We identified 3,394,238 subjects aged ≥ 65 years in the NHIRD for 2018 and 2019. After the study eligibility and matching procedures were applied, 1,214,392 pairs of vaccinated and unvaccinated subjects were obtained for the analysis (Additional file 1: Fig. 2). The baseline characteristics of the study cohort before PS matching are provided in Additional file 1: Tables 4–6. Table 1 shows satisfactory between-group comparability in the baseline characteristics (SMD less than 0.1), except for the history of government-funded health examination in the year prior to the index date. In general, the study population had a mean age of 74.3 years and was 46.1% male.
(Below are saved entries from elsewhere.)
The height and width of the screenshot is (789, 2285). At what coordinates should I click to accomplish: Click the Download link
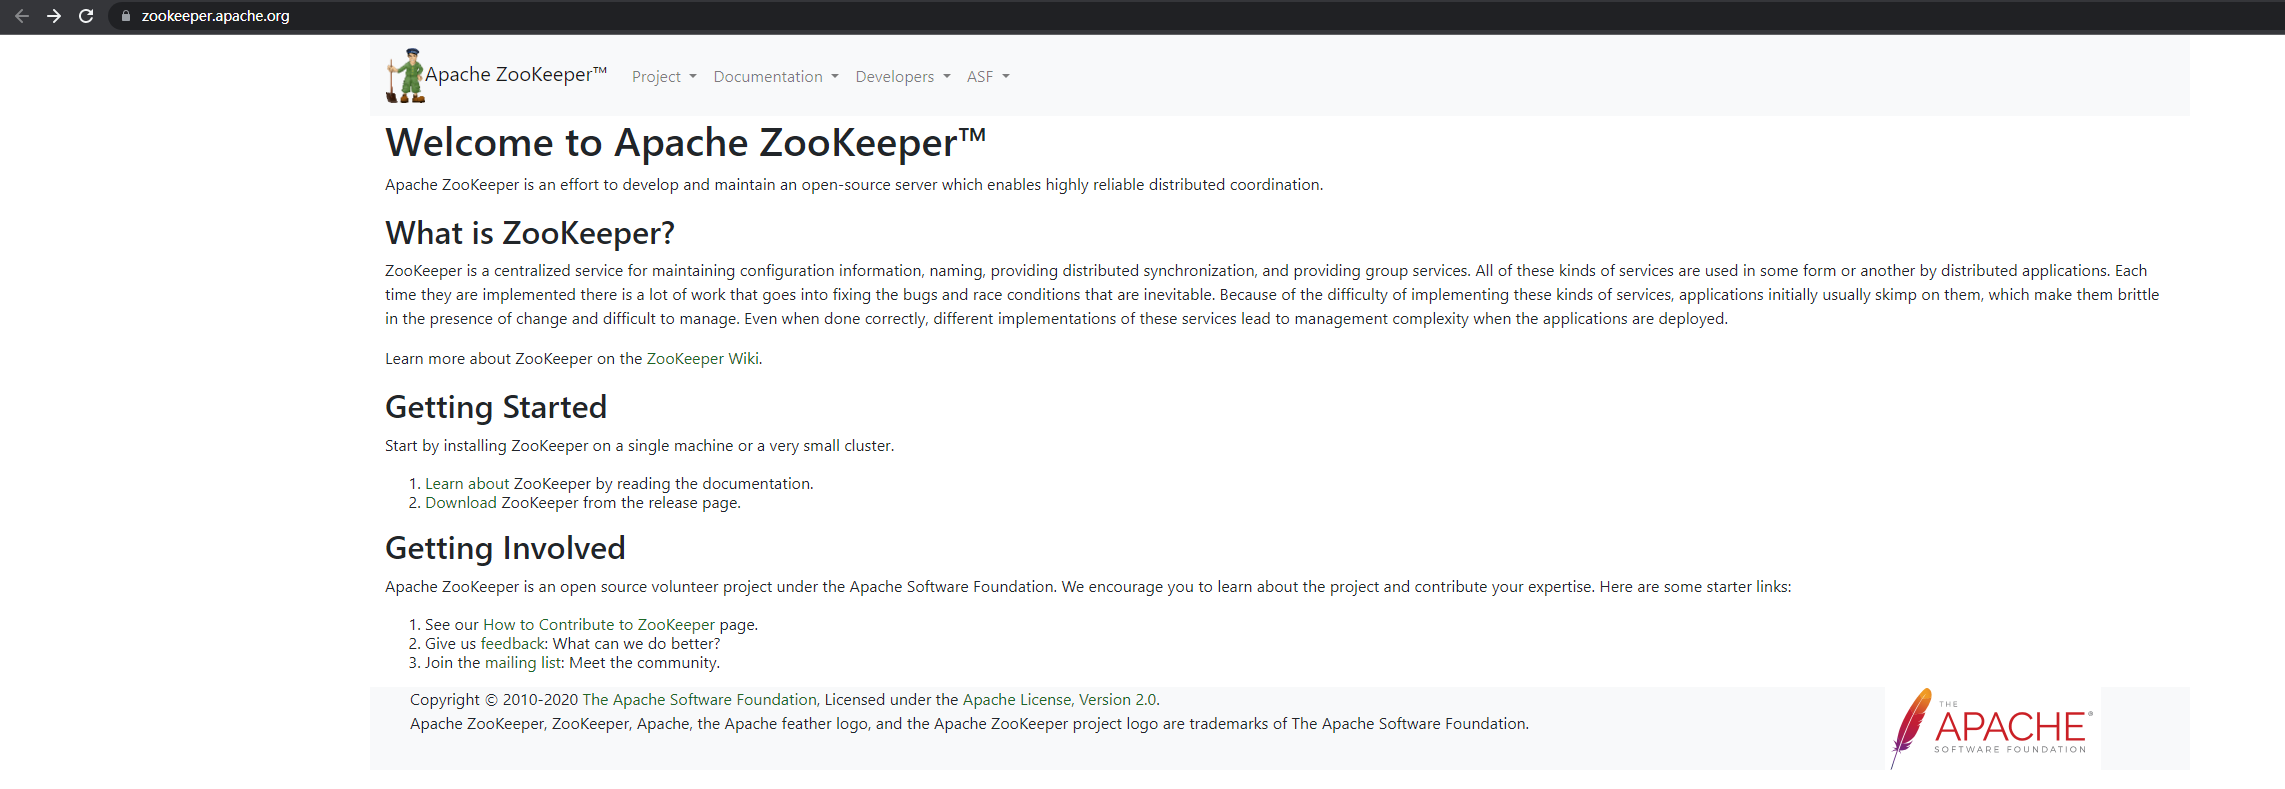coord(460,503)
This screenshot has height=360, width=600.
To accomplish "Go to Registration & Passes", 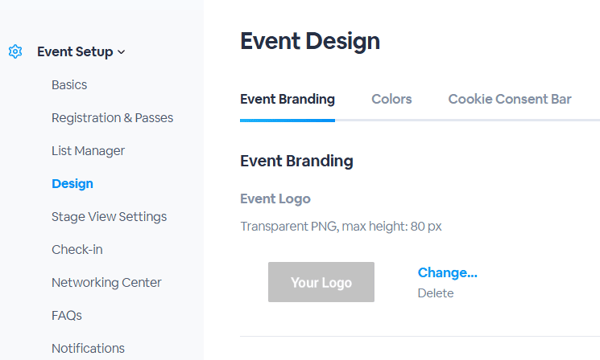I will pos(112,117).
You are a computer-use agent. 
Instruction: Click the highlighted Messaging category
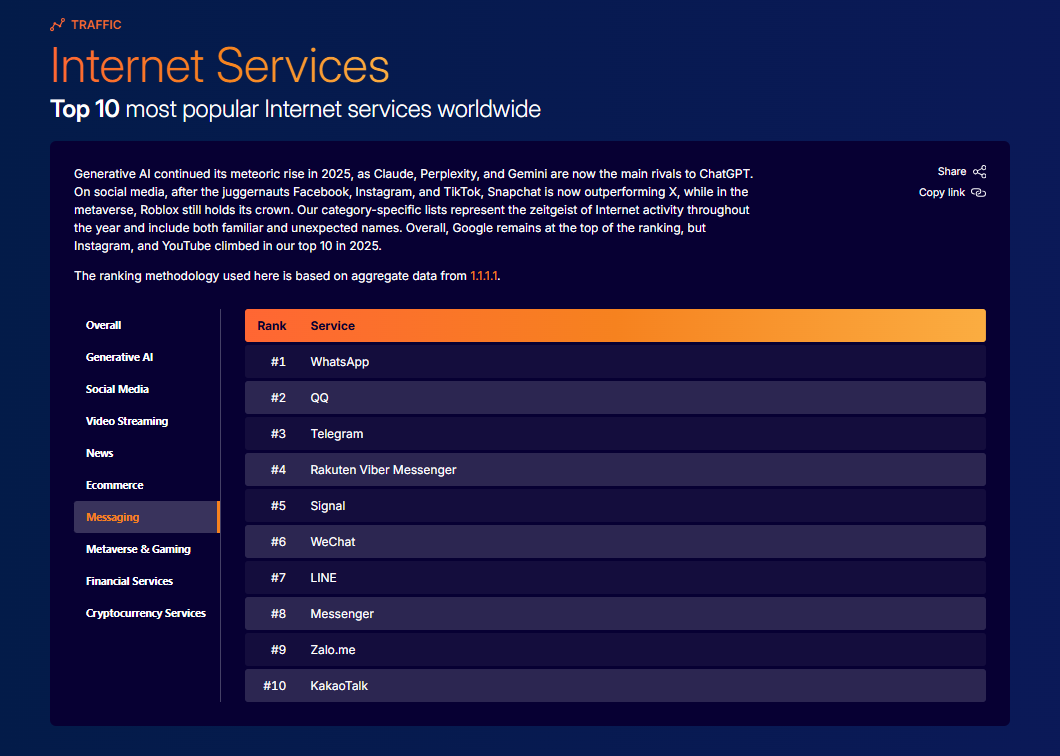(112, 517)
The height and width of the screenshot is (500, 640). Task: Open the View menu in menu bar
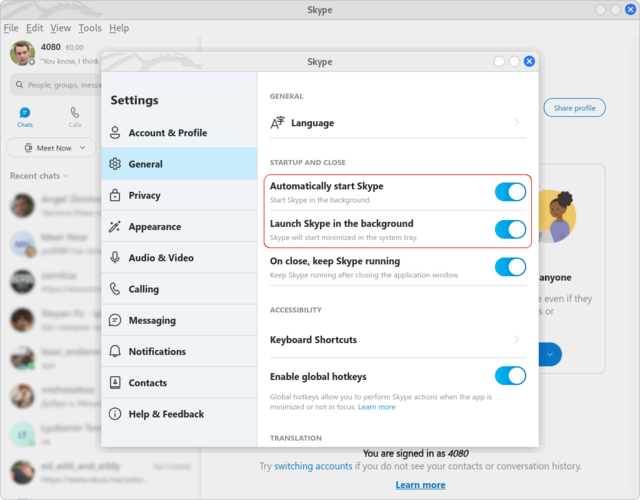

In Fig. 1, the primary analyses show that the event rate of influenza-associated hospitalization was 3.12 and 3.67 per 1000 person-years for vaccinated and unvaccinated subjects, respectively, resulting in a VE of 14% on influenza-associated hospitalization (i.e., adjusted HR [aHR]: 0.86, 95% CI: 0.82–0.90). The event rates of influenza-associated outpatient/ER visits were 0.52/0.20 and 0.56/0.22 for vaccinated and unvaccinated subjects, respectively, but the VE values estimated from these events were insignificant (i.e., VE: 10%/10%, aHRs: 0.90/0.90, 95% CIs: 0.82–1.03/0.75–1.08). The results of sensitivity analyses that assessed influenza events based on principal diagnostic codes and restricted influenza seasons (i.e., October 2018 to the end of March, April, or May 2019) were consistent with the primary analysis findings, showing significant VE for influenza-associated hospitalization (i.e., VE/aHRs [95% CIs]: 13%/0.87 [0.83–0.93], 25%/0.75 [0.70–0.81], 23%/0.77 [0.72–0.82], and 21%/0.79 [0.74–0.84], respectively). No significant effect of influenza vaccination on negative control outcomes was observed (i.e., VE: − 1% [− 42%, 28%] for influenza events that occurred within 7 days following vaccination, 0% [− 29%, 23%] for influenza events within 13 days following vaccination, 11% [− 3%, 22%] for influenza events in the sampled cohort from a mismatched season, and aHR: 1.01 [0.97, 1.05] for traffic accident-related hospitalization). Details of the event rates are given in Additional file 1: Table 7.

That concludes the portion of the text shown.